The band’s leadership is trying to change that situation – aiming to enrich lives and brighten futures within its community, by embracing the challenge of economic renewal.
“Our leadership’s focus has always been to mobilize our people to a workforce,” says Houle.
Pipeline construction training was identified a couple of years ago as a potential initiative – and when Enbridge began advertising labour-force needs for its Wood Buffalo and Woodland Pipeline extension projects, Houle saw an opportunity to make something happen. He plugged into the local labour union, Local 92, and the two organizations soon developed an introduction-to-pipelines program that could be offered in the community.
After Enbridge entered the partnership, Duguay worked with trusted contractor, Banister Pipelines, to ensure the trainees would have employment as well as skills. For the 15 band members who successfully completed the 10-week course this past summer, there are Banister jobs waiting for graduates during the winter construction season, should they so choose.

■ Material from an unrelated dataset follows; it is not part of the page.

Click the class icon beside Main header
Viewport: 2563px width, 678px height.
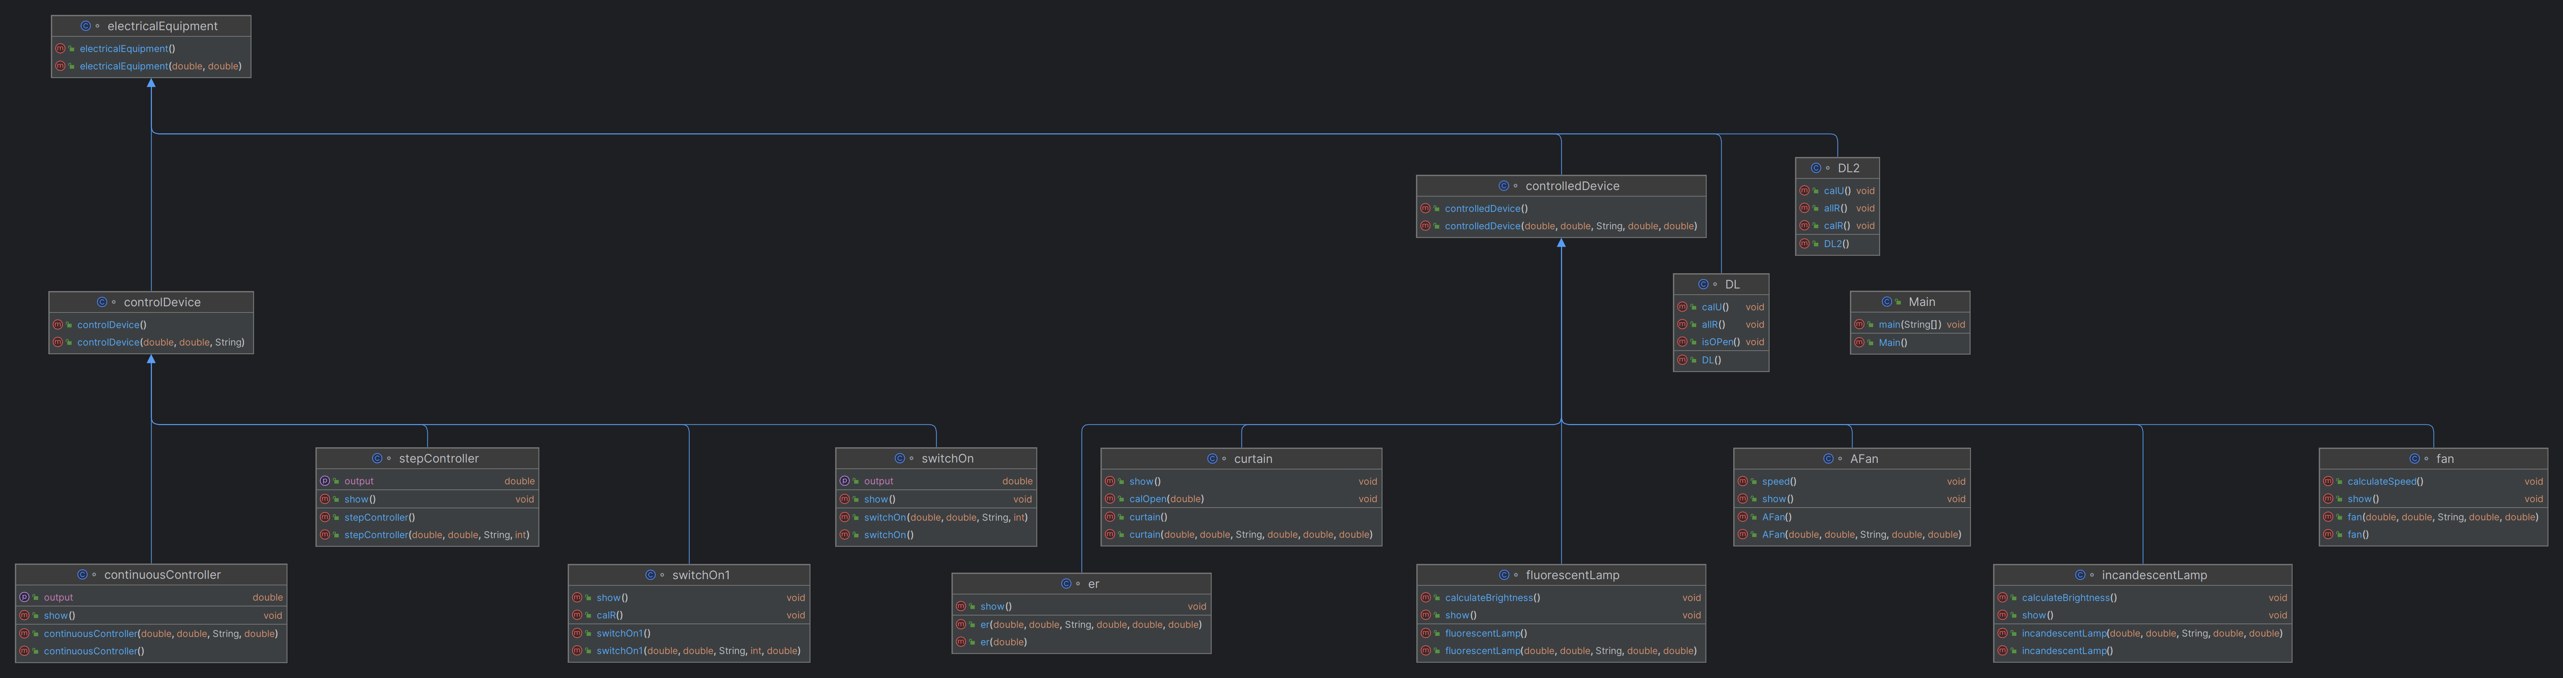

“That’s one of the key items we consider for any training initiative – whether these candidates will have a job to go to after the training,” says Duguay. “From Enbridge’s perspective, we are very happy Banister would guarantee the positions, and support our approach to maximizing local Aboriginal participation in our projects.”
The outcome, says Houle, is a “win-win” for everyone.
“We want to have a sincere partnership and they in turn, have been very sincere with training programs and partnering. They come to our table,” he says. “They don’t have to come to every meeting, but they do. When they show commitment like that, you work twice as hard.”